* **Records to use**:
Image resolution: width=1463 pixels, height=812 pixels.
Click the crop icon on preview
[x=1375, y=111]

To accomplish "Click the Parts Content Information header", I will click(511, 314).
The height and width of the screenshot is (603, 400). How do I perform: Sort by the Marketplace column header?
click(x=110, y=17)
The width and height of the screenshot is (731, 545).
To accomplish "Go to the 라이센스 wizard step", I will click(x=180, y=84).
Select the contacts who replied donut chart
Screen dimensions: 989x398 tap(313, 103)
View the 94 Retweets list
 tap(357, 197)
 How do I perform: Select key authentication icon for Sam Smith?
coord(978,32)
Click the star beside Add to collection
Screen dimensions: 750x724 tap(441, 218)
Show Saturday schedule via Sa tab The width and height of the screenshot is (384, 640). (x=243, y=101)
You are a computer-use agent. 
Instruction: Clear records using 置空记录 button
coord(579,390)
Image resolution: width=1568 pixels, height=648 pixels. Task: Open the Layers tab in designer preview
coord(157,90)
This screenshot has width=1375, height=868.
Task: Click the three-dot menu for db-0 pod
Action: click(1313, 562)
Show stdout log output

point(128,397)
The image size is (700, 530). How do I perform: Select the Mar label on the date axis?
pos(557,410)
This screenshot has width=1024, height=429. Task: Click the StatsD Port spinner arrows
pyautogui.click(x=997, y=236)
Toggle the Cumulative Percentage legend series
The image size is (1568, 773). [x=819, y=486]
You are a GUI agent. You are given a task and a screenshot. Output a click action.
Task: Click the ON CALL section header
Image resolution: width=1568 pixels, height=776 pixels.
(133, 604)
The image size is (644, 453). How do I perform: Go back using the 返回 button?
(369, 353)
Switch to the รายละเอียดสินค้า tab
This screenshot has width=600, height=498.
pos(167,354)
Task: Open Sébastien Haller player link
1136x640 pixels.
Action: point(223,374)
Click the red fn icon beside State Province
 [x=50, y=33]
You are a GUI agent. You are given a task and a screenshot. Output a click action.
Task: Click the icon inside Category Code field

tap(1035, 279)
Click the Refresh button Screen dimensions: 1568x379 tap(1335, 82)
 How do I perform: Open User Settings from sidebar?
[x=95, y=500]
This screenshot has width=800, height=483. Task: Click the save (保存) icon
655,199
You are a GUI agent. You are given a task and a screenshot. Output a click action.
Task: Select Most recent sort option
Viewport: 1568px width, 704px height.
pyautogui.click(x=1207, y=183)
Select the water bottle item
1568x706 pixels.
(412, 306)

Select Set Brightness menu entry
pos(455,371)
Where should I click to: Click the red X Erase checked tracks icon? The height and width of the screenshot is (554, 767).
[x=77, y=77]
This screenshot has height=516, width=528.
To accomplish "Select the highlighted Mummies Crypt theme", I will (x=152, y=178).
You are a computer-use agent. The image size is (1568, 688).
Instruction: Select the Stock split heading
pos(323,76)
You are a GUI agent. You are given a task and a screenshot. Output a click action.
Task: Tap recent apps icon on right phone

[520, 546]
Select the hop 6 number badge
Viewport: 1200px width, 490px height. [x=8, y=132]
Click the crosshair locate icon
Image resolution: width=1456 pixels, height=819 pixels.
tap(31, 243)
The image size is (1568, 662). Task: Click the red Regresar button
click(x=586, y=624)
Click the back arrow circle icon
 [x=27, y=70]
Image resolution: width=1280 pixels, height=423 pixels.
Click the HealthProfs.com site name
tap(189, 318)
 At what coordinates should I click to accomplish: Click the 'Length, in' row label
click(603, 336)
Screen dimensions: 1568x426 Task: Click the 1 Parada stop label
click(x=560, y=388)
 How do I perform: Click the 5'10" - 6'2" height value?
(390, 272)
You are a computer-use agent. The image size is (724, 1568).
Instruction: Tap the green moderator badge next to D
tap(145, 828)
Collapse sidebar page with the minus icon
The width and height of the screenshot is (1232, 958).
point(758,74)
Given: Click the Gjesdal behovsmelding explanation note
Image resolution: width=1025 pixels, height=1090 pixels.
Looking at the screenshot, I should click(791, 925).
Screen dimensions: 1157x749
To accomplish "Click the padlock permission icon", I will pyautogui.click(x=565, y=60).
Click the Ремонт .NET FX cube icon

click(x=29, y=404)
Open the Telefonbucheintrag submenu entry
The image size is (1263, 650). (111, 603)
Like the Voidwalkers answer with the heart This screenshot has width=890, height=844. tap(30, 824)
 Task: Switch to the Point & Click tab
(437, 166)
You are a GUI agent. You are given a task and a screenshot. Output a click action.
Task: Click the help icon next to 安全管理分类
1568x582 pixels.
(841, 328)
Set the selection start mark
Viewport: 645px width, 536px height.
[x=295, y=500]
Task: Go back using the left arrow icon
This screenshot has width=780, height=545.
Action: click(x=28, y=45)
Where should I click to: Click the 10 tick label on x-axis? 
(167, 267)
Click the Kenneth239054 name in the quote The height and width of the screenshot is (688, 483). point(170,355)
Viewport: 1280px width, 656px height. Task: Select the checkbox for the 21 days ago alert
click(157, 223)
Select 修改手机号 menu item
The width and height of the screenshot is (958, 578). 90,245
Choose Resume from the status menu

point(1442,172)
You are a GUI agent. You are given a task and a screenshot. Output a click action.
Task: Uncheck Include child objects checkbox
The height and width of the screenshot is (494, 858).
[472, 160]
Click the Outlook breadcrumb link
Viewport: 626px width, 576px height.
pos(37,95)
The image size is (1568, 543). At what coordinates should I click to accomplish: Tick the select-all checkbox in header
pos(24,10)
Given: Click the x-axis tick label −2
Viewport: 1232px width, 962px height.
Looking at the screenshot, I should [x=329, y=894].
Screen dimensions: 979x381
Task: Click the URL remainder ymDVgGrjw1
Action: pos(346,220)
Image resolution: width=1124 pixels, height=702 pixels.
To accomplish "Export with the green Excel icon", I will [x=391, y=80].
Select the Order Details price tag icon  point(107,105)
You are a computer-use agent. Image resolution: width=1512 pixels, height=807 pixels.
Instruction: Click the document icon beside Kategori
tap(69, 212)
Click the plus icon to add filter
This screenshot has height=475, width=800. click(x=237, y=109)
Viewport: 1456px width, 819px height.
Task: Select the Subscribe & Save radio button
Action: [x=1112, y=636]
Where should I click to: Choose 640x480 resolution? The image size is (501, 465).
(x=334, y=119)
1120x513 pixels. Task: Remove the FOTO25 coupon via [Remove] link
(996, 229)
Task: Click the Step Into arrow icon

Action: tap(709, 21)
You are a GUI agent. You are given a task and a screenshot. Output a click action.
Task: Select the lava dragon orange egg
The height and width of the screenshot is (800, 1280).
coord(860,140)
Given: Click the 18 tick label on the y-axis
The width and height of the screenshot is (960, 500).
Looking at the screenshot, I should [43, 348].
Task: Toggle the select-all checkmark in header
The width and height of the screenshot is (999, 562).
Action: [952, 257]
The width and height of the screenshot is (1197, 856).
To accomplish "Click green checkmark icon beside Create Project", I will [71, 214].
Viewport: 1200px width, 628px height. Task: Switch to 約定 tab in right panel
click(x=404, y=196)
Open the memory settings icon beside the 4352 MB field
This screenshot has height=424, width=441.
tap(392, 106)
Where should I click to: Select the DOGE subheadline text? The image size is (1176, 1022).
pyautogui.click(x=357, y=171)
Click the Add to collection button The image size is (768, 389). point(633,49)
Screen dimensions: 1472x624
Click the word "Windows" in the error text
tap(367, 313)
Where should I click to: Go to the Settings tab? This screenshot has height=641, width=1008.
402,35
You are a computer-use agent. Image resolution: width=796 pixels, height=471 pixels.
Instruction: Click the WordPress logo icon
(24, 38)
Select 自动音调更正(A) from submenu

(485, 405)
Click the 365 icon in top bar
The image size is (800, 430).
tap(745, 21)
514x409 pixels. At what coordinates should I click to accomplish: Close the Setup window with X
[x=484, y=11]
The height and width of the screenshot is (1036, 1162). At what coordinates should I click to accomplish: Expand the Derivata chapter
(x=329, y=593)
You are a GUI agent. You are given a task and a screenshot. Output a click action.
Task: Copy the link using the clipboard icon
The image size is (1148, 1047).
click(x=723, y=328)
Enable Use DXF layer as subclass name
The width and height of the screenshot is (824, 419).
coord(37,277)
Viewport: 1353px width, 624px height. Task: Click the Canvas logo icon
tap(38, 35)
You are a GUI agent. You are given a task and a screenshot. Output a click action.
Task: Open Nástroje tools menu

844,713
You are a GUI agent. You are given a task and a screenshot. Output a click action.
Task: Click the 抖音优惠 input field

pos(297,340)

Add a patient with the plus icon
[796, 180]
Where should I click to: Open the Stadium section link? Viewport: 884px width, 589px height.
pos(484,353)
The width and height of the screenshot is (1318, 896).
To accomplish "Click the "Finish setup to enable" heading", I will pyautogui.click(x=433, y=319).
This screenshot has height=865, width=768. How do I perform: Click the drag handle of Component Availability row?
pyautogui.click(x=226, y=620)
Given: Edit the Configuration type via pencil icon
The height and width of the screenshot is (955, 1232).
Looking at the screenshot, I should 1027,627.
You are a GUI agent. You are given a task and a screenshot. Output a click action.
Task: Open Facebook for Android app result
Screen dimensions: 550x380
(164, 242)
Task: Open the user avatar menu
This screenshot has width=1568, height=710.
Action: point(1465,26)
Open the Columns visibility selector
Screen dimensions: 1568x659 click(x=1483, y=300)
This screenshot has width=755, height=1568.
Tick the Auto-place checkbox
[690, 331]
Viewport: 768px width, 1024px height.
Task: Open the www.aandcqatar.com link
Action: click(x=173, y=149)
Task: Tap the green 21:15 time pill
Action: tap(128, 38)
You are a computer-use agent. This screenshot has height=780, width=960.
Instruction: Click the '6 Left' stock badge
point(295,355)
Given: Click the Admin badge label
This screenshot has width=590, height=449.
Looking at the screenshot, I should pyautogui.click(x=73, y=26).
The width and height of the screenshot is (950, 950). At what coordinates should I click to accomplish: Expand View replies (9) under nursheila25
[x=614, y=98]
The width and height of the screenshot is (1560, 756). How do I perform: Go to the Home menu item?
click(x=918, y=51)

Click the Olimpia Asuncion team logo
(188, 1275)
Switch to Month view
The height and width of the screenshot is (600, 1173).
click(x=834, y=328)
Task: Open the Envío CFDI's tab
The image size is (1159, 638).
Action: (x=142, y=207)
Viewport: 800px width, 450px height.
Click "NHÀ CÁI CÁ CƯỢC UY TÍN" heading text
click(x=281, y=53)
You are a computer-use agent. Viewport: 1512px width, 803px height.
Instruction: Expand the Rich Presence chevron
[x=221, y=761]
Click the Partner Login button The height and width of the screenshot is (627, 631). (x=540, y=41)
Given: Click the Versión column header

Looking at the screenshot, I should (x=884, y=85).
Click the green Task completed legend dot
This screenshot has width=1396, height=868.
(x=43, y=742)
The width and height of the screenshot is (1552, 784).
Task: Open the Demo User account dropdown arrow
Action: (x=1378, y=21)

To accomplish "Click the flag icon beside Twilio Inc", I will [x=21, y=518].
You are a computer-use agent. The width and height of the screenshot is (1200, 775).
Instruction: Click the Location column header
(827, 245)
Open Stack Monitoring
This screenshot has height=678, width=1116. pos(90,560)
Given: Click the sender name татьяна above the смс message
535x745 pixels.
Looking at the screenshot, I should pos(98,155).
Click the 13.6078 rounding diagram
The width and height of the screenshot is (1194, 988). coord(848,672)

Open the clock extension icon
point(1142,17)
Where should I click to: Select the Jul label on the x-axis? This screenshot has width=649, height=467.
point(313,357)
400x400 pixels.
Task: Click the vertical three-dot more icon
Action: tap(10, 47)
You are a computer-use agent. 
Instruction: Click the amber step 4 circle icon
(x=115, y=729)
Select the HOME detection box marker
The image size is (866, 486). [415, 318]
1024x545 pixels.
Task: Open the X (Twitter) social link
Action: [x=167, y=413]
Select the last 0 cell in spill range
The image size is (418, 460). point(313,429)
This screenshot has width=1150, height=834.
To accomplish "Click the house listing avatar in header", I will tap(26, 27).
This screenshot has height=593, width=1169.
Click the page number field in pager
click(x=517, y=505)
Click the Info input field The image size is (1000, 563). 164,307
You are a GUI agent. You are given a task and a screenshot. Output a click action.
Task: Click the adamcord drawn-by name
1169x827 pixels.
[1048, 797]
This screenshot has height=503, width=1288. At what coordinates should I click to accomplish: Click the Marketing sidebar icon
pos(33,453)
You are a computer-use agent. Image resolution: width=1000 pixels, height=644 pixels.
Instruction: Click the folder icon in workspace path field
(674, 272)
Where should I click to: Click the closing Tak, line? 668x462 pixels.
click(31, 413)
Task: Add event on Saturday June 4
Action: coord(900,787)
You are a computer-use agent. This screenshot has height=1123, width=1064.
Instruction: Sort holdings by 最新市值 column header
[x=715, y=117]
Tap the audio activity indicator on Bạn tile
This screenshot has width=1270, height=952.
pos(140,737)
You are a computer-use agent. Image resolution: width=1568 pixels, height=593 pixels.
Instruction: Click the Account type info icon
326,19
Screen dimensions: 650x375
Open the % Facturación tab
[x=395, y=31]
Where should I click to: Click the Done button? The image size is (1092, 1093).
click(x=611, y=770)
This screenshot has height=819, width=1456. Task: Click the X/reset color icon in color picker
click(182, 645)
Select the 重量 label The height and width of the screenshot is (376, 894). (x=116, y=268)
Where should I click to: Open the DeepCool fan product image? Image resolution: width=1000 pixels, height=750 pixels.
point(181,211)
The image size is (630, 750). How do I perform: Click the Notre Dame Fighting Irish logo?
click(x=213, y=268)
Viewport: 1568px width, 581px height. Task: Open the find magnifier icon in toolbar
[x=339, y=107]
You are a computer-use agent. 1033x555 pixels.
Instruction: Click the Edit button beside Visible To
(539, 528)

* **What the exercise asks**:
What lines in the listing contain "avatar"? Copy them all.

* **Reply**:
Task: Open the user avatar menu
To accomplish "Click the house listing avatar in header", I will tap(26, 27).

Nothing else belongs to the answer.